ARTICLE:
**********

The nameField keyword specifies a single property that is to be used to name the object in the Delphix Engine. The property must be a string field. This keyword is used at the same level as properties. It is required for RepositoryDefinition and SourceConfigDefinition schemas, and may not be used in any other schemas.

In this example, we will use the path property as the user-visible name.

{
    "properties": {
        "path": { "type": "string" },
        "port": { "type": "integer" }
    },
    "nameField": "path"
}

So, if we have an repository object that looks like

{
  "path": "/usr/bin",
  "port": 8800
}

then the user will be able to refer to this object as /usr/bin.

ordering

Summary
Required or Optional? Optional
Where? At the top level, same level as type and properties.

The ordering keyword can be used to order the fields when the UI is autogenerated.

{
    "properties": {
        "path": { "type": "string" },
        "port": { "type": "integer" }
    },
    "ordering": ["port", "path"]
}

In the example above, the port will be the first field in the autogenerated UI wizard followed by path.

password

Summary
Required or Optional? Optional
Where? As the value for the format keyword in any string property's subschema.

The password keyword can be used to specify the format of a string. (Note that format is a standard keyword and is not Delphix-specific). If a property is tagged as a password, then the UI will never show the value on screen, and the value will be encrypted before being stored as described here.

In this example, the dbPass field on any object will be treated as a password.

{
  "properties": {
    "dbPass": {
      "type": "string",
      "format": "password"
    }
  }
}

prettyName

Summary
Required or Optional? Optional
Where? In any property subschema, at the same level as type.

The prettyName keyword can optionally appear on any property. If it does appear, it is used by the UI as a title for the UI widget associated with the property. If it does not appear, then the name of the property is used.

In this example, the user would see "Name of Database" on the UI, instead of just "name".

{
  "properties": {
    "name": {
      "type": "string",
      "prettyName": "Name of Database"
    }
  }
}

unixpath

Summary
Required or Optional? Optional
Where? As the value for the format keyword in any string property's subschema.

**********

TASK: Could you copy the part of the schema keyword documentation that opens with the words containing "then the user" and closes with "type and properties."? The listing has nothing to do with the schema keyword documentation above.

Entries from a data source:
**********

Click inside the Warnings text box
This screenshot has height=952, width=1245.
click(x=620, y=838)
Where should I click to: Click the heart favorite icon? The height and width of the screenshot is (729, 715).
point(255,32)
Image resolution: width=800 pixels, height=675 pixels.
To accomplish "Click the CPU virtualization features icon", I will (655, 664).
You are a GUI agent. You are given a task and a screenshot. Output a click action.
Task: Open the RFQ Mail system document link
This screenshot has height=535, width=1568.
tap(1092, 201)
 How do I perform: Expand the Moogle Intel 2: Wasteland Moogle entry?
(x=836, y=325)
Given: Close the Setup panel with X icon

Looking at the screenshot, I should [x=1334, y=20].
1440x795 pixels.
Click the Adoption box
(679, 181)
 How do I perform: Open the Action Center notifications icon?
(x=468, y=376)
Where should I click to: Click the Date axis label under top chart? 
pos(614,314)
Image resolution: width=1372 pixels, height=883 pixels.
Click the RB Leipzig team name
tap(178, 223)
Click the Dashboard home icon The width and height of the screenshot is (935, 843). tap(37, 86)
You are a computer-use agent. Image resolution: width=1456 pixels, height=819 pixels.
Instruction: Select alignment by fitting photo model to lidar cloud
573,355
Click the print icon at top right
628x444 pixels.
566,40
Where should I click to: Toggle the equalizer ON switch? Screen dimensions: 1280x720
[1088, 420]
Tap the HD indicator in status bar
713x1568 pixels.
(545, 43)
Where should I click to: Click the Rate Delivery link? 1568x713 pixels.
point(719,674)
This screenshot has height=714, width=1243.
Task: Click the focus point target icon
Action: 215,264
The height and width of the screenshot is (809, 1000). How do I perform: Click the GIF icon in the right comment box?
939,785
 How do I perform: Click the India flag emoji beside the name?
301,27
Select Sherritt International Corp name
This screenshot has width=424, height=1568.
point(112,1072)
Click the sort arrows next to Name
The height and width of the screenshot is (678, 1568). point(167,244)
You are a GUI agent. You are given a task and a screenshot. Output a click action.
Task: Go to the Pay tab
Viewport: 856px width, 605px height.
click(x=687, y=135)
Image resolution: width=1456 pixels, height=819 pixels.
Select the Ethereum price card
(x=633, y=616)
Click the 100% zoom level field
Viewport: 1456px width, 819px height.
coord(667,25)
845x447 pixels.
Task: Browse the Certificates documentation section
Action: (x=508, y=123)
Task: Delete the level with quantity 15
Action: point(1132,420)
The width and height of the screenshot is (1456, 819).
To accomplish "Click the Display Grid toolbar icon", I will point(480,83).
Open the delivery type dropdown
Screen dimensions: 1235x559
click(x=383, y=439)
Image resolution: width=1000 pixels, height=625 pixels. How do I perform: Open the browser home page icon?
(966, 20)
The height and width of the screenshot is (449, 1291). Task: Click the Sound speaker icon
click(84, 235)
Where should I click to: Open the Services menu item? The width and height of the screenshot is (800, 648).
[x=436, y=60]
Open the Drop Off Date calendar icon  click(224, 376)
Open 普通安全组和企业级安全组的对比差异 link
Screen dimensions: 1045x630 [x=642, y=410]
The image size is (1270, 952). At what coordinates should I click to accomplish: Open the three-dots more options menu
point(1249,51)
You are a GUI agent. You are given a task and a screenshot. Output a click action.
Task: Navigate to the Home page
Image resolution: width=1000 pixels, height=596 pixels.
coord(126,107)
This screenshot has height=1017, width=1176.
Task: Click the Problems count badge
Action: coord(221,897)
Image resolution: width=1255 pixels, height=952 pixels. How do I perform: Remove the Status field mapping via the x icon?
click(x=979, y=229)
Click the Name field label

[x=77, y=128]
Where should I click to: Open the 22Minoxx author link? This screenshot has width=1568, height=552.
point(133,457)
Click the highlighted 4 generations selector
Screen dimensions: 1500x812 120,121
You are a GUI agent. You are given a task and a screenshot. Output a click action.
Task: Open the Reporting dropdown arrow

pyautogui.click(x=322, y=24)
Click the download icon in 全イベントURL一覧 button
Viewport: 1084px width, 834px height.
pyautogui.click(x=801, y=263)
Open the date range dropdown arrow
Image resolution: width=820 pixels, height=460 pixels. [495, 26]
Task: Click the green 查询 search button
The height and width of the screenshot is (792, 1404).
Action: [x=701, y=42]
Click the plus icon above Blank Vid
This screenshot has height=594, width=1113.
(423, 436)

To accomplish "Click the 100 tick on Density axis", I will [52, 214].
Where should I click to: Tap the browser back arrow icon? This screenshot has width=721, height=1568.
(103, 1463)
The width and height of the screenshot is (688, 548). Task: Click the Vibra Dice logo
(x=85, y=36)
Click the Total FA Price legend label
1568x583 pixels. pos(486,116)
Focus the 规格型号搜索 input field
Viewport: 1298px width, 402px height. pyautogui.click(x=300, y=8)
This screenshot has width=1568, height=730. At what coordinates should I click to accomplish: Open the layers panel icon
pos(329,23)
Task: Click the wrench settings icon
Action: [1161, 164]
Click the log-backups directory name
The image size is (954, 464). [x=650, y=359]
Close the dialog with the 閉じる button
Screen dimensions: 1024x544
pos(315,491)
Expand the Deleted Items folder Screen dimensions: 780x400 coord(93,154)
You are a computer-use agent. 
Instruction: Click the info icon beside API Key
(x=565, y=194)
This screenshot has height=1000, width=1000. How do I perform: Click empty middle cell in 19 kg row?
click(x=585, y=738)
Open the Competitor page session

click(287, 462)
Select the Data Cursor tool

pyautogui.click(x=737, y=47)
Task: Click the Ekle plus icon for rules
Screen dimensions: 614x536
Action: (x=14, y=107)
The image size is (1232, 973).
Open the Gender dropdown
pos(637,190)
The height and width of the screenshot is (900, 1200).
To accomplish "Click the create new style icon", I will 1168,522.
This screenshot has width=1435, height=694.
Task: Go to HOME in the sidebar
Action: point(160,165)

**********

EXERCISE RESULT:
then the user will be able to refer to this object as /usr/bin.

ordering

Summary
Required or Optional? Optional
Where? At the top level, same level as type and properties.